HYDRUS implement a Marquardt-Levenberg type parameter estimation technique [Šimůnek and Hopmans, 2002] for inverse estimation of soil hydraulic (Hopmans et al., 2002) and/or solute transport and reaction [Šimůnek et al., 2002] parameters from measured transient or steady-state flow and/or transport data.


One also selects the method of Weighting of Inversion Data in the objective function. Users can choose between no weighting, weighting by mean ratios, or weighting by standard deviations. When no weighting is selected, one needs to supply weights for particular data points in the Data for Inverse Solution dialog window. When weighting by mean ratio or weighting by standard deviation is selected, then the code calculates either the means or the standard deviations of the different data sets (e.g., water contents, pressure heads, concentrations, …) and adjusts the weights proportionally. These internal weights can still be multiplied by weights from the Data for Inverse Solution dialog window.





The objective function for the inverse estimation of solute transport parameter can be defined using different types of concentrations. Available Concentration Types are:

a) the resident concentration in the liquid phase,

b) a log-transformation of the resident concentration in the liquid phase,

c) the outflow (flux) concentration,

d) the solute concentration flux,

e) the cumulative concentration (solute) flux, and

f) the total resident concentration. The total resident concentration includes concentrations in the sorbed and nonequilibrium phases.

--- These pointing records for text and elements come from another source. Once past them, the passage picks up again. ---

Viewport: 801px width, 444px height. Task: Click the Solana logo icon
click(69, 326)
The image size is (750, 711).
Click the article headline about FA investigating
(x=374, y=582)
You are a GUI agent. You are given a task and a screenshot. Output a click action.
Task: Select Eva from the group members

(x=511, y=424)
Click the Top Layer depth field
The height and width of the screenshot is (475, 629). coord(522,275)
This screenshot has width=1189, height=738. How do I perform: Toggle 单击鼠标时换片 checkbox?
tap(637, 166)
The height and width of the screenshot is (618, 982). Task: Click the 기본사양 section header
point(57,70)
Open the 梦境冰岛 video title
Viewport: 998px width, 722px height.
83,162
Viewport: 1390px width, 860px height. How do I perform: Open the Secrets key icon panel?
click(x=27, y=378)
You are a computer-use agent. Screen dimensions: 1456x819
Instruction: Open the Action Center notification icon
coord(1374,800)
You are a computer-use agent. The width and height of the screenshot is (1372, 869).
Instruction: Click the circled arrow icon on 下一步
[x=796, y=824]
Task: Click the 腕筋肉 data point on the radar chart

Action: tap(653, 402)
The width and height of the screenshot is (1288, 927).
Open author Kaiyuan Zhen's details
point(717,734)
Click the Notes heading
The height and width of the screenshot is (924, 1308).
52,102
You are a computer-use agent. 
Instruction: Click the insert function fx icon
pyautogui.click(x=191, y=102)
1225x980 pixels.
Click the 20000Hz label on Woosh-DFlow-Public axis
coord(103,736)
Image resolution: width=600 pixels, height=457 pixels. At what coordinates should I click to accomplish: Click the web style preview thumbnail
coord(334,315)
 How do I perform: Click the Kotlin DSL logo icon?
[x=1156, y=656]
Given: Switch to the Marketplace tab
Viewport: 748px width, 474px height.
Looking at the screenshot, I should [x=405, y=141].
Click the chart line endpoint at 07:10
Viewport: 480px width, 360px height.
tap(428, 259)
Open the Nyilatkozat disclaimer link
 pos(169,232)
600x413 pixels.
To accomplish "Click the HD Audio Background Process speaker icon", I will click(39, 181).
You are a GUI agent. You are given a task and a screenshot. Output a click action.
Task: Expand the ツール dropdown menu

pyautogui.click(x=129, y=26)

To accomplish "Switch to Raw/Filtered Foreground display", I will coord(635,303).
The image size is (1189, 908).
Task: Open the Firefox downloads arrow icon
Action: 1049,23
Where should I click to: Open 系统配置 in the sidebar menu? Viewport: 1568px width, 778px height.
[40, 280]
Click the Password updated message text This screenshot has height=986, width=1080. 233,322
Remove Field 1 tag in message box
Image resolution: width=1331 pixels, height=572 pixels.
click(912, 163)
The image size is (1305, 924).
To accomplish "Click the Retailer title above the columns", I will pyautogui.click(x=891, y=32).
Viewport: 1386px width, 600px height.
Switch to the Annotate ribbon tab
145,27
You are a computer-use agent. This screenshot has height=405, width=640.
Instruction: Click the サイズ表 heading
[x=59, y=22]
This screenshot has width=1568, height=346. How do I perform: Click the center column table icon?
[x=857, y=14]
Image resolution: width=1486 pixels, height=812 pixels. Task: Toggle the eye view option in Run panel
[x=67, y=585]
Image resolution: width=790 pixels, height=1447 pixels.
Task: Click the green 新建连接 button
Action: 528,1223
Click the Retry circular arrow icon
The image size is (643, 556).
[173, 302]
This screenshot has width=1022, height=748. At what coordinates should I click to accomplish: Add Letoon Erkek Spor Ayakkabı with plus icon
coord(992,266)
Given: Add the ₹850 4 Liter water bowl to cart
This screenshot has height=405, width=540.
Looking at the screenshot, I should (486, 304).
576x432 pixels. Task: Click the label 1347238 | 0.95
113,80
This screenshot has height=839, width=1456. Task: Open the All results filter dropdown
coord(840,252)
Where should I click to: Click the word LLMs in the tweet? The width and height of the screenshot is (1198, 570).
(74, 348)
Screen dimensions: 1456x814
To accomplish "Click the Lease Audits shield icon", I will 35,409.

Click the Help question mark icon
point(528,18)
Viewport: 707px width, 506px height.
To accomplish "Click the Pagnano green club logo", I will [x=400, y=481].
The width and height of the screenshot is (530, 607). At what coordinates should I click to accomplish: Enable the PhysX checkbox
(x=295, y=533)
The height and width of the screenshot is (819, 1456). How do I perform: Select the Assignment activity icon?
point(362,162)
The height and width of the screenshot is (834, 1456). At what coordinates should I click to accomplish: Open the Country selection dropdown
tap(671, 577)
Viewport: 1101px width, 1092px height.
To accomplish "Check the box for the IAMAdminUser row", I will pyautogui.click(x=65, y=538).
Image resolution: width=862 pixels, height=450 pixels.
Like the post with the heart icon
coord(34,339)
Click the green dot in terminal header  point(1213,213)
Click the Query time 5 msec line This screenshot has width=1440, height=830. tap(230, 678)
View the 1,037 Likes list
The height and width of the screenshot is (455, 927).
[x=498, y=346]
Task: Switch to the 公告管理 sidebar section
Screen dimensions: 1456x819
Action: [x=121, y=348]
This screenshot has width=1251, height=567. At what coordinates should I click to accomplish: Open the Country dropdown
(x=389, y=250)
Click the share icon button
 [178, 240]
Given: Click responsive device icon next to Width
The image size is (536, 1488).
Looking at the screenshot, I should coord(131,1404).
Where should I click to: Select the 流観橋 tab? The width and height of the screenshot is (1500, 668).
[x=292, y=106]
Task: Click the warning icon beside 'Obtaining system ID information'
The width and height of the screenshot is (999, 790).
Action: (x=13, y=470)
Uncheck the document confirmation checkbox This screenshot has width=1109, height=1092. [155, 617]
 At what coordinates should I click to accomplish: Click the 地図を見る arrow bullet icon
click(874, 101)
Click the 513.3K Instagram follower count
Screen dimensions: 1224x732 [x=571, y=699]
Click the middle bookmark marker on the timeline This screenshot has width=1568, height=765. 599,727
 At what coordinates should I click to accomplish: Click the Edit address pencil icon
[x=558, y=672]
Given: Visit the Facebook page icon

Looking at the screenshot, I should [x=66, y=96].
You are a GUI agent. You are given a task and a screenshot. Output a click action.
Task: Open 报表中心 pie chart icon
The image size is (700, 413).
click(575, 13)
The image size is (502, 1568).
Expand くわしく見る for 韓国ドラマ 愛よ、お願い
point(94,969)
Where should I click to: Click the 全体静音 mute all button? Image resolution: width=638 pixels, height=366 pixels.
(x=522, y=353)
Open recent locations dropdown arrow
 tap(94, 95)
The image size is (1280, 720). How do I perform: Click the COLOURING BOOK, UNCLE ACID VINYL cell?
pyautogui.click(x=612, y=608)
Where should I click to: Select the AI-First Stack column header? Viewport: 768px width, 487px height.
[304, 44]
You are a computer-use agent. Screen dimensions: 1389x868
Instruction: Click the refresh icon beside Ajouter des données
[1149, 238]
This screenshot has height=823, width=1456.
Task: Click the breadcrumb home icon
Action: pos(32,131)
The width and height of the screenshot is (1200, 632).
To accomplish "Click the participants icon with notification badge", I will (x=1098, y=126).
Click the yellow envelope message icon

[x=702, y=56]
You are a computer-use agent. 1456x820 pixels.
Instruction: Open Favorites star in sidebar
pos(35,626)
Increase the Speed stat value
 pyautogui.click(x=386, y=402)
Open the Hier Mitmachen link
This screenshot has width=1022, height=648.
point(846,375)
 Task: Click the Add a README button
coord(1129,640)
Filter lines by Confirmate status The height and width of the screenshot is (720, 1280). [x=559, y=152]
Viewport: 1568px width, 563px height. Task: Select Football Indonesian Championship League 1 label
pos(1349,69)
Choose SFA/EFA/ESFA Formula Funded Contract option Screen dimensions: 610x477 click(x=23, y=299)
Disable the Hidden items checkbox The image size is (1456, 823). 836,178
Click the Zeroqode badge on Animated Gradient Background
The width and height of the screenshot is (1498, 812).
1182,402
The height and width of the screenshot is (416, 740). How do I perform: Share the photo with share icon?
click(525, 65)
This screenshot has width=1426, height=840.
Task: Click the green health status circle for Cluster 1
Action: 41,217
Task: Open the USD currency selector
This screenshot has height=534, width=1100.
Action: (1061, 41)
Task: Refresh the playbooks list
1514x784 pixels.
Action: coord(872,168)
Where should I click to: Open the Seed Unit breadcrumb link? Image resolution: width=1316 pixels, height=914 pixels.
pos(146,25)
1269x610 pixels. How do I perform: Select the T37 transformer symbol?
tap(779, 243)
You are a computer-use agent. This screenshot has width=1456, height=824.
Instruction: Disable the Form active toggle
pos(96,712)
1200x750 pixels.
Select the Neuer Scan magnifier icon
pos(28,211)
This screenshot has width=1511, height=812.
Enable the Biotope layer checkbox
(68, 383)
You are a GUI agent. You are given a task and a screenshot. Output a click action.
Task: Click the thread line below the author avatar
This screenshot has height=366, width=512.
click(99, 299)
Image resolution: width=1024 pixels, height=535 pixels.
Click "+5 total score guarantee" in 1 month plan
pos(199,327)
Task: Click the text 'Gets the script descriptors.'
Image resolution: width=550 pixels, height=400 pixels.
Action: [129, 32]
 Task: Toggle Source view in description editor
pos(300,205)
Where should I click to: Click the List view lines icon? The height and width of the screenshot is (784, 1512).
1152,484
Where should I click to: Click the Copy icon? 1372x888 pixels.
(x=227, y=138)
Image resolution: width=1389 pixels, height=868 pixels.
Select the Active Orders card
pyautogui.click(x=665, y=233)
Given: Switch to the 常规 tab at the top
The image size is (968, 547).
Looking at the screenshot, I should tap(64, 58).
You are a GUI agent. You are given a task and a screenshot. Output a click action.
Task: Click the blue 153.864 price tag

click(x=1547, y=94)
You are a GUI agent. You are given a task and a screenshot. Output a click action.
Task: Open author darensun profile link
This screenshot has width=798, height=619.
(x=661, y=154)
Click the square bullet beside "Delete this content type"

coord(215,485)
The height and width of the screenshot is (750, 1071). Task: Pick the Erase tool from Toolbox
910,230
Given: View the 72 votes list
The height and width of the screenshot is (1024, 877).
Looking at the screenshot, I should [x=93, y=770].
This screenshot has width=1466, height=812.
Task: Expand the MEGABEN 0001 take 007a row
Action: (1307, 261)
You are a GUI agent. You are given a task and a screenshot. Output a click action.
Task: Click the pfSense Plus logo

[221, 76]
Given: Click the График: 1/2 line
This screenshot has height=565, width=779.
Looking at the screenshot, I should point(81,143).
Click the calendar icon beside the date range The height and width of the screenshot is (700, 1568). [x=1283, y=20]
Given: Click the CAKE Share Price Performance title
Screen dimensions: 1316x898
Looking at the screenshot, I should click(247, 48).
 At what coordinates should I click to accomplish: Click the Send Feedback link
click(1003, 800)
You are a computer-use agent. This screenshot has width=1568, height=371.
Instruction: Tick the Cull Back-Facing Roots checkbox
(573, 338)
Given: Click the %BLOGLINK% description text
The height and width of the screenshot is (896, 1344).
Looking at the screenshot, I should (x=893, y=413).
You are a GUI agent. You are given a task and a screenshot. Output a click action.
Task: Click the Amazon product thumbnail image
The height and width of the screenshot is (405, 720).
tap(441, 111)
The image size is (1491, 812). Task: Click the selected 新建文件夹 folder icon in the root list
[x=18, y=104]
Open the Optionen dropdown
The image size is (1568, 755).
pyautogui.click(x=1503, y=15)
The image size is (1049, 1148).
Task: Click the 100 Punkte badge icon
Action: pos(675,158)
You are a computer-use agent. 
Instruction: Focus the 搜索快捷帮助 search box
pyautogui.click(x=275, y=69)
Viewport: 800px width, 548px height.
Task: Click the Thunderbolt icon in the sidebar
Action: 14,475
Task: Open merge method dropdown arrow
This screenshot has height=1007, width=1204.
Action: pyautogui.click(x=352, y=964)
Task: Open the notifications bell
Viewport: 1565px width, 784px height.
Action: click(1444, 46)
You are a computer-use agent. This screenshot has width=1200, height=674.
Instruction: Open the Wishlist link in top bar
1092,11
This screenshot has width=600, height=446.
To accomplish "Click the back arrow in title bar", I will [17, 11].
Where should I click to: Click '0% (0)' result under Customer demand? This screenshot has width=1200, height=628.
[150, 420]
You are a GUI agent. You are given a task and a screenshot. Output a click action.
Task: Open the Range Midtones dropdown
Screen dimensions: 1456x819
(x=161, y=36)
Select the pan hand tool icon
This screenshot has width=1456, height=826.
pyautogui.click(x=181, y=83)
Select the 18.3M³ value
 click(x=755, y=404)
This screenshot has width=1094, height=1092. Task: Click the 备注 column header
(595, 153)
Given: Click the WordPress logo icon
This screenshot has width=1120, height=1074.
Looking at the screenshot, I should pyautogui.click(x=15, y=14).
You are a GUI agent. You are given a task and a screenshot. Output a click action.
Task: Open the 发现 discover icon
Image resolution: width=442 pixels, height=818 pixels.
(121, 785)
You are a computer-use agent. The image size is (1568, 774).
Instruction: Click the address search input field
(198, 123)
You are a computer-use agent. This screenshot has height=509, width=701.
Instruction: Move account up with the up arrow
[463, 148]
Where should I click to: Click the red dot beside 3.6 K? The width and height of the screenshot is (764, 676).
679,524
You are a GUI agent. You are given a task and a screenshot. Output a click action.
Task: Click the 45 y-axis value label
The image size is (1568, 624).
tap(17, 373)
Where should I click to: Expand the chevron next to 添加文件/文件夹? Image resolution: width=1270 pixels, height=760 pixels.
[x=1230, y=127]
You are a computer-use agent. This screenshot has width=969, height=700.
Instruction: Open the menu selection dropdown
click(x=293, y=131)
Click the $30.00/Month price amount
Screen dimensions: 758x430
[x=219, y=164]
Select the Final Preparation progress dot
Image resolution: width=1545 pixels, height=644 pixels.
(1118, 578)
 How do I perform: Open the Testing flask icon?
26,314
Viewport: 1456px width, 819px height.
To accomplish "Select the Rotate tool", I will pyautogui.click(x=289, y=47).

The maximum number of iterations for the inverse solution is also specified in this dialog window. If one selects zero number of iterations then only the direct simulation is carried out. However, users can still enter measured data, in which case the code compares results of the direct simulation with the measured data.


HYDRUS allows users to optimize up to 15 parameters (NPaD is the maximum allowed number of optimized parameters). We, however, do not recommend optimizing that many parameters simultaneously. Unsaturated flow problems are inherently ill-posed, and thus not too many parameters can be successfully optimized simultaneously. When more parameters are optimized, the problem often becomes nonunique. The problems of unsaturated flow are different than those of the saturated flow where it is common to optimize many more parameters simultaneously. For details see Šimůnek and Hopmans [2002], Hopmans et al. [2002] and Šimůnek et al. [2002].


Hopmans, J. W., J. Šimůnek, N. Romano, and W. Durner, Inverse Modeling of Transient Water Flow, In: Methods of Soil Analysis, Part 1, Physical Methods, Chapter 3.6.2, Eds. J. H. Dane and G. C. Topp, Third edition, SSSA, Madison, WI, 963-1008, 2002.


Šimůnek, J., and J. W. Hopmans, Parameter Optimization and Nonlinear Fitting, In: Methods of Soil Analysis, Part 1, Physical Methods, Chapter 1.7, Eds. J. H. Dane and G. C. Topp, Third edition, SSSA, Madison, WI, 139-157, 2002.


Šimůnek, J., D. Jacques, J. W. Hopmans, M. Inoue, M. Flury, and M. Th. van Genuchten, Solute Transport During Variably-Saturated Flow - Inverse Methods, In: Methods of Soil Analysis, Part 1, Physical Methods, Chapter 6.6, Eds. J. H. Dane and G. C. Topp, Third edition, SSSA, Madison, WI, 1435-1449, 2002.